**Assigned task:** There is one span to output from the data below: the lines starting at the line with "xa (759, 1409)" and ending at the line with "Biển đảo Việt Nam (1090, 119)". Output it exactly, ends included, nothing more.

Start of Recorded data

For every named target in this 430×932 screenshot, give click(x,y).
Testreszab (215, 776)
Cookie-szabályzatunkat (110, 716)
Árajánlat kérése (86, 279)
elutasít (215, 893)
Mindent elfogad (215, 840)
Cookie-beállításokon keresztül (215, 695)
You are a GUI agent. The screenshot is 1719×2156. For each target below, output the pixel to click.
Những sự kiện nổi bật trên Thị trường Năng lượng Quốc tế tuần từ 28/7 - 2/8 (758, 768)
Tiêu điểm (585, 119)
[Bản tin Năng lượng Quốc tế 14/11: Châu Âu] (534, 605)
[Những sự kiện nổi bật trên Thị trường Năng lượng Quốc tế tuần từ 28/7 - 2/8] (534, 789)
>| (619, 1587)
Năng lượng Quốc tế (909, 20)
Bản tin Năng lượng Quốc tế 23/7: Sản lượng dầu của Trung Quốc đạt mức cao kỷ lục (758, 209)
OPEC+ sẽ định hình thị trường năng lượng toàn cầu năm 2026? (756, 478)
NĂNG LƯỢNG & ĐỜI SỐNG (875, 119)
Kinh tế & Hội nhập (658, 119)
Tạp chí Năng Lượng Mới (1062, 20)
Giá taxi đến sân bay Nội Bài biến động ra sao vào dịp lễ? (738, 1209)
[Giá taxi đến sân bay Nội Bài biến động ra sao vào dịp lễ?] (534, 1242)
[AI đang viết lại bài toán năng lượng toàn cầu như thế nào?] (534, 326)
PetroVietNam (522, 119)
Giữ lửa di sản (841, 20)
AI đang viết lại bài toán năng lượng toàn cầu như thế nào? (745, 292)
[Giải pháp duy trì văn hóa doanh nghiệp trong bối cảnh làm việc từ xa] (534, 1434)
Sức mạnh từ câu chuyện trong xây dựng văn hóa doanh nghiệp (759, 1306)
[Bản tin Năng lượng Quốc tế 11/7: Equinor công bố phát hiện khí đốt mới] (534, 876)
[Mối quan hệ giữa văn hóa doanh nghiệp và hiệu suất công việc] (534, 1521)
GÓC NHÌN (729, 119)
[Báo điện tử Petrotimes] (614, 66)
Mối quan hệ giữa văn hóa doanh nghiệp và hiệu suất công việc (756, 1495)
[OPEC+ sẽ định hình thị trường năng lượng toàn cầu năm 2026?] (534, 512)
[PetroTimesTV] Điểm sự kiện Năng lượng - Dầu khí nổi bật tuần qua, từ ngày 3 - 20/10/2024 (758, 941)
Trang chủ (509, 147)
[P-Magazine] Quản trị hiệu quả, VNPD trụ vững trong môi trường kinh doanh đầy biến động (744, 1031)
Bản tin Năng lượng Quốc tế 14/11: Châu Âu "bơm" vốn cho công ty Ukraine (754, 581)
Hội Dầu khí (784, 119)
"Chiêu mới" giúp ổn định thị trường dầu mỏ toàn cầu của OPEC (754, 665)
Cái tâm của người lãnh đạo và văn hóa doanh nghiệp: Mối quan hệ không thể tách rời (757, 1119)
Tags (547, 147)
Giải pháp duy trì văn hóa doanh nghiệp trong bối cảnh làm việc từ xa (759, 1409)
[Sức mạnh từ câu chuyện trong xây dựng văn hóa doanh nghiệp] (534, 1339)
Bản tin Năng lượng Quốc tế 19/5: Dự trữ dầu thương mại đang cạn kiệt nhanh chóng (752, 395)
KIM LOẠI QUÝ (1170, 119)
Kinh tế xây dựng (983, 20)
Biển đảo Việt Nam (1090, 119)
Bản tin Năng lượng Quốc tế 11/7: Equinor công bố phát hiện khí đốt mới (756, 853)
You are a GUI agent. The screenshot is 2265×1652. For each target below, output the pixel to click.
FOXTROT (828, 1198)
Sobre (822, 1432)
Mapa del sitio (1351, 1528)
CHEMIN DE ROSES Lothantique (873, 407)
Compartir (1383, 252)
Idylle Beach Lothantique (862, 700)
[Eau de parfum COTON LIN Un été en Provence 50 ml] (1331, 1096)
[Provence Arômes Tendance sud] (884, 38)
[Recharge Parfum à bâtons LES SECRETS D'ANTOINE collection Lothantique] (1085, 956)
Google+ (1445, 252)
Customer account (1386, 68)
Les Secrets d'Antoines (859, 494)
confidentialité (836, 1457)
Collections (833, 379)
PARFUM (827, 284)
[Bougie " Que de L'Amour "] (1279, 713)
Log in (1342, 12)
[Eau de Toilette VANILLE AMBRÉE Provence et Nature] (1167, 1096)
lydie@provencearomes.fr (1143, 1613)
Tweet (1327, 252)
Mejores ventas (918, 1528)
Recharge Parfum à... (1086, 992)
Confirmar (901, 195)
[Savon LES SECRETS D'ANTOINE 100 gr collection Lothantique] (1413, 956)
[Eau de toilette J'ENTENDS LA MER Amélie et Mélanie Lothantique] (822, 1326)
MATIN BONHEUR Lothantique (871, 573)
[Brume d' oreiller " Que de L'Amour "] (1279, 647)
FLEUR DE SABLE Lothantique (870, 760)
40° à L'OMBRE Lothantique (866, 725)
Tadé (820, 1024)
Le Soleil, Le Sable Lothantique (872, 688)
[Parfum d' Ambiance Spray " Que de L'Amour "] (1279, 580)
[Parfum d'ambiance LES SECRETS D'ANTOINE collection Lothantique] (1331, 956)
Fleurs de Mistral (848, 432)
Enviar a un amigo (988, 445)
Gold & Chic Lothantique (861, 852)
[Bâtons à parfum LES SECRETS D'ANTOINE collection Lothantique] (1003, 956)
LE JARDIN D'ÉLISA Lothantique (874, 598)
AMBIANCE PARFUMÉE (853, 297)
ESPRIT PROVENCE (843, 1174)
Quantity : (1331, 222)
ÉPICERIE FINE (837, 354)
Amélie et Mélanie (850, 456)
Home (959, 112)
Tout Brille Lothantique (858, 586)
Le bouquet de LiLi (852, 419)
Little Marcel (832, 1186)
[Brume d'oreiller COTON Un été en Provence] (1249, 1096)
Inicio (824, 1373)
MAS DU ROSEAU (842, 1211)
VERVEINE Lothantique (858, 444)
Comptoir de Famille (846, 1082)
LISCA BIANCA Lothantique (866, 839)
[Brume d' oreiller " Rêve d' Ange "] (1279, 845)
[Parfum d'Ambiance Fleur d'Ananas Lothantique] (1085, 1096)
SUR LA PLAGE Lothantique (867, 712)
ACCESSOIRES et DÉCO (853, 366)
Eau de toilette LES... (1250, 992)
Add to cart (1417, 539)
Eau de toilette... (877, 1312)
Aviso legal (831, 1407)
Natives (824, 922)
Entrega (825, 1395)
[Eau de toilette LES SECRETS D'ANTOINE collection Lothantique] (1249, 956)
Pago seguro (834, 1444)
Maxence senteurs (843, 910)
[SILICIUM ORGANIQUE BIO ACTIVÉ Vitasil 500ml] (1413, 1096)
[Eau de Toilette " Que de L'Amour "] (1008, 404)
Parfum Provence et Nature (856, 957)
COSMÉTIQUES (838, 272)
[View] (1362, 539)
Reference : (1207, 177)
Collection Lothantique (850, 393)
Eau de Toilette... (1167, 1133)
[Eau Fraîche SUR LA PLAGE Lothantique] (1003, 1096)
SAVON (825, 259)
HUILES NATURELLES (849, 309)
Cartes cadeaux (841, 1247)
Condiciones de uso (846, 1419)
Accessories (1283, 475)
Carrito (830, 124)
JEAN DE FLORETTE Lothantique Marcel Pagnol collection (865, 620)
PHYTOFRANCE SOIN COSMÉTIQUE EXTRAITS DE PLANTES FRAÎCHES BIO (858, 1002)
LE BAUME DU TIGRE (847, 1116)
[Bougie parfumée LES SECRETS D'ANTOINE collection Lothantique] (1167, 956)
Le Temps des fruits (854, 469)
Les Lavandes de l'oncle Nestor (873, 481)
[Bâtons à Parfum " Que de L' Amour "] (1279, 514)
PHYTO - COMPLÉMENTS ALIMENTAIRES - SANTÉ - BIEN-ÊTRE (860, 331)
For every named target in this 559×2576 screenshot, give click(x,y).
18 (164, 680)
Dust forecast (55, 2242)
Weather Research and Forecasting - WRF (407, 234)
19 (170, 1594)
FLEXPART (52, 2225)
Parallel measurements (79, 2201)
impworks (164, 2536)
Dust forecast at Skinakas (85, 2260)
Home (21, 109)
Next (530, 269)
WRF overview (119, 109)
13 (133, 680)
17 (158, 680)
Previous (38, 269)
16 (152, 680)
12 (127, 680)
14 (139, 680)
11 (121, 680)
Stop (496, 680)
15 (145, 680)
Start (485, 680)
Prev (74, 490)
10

End of Recorded data

**Reply:**
Giải pháp duy trì văn hóa doanh nghiệp trong bối cảnh làm việc từ xa (759, 1409)
[Sức mạnh từ câu chuyện trong xây dựng văn hóa doanh nghiệp] (534, 1339)
Bản tin Năng lượng Quốc tế 19/5: Dự trữ dầu thương mại đang cạn kiệt nhanh chóng (752, 395)
KIM LOẠI QUÝ (1170, 119)
Kinh tế xây dựng (983, 20)
Biển đảo Việt Nam (1090, 119)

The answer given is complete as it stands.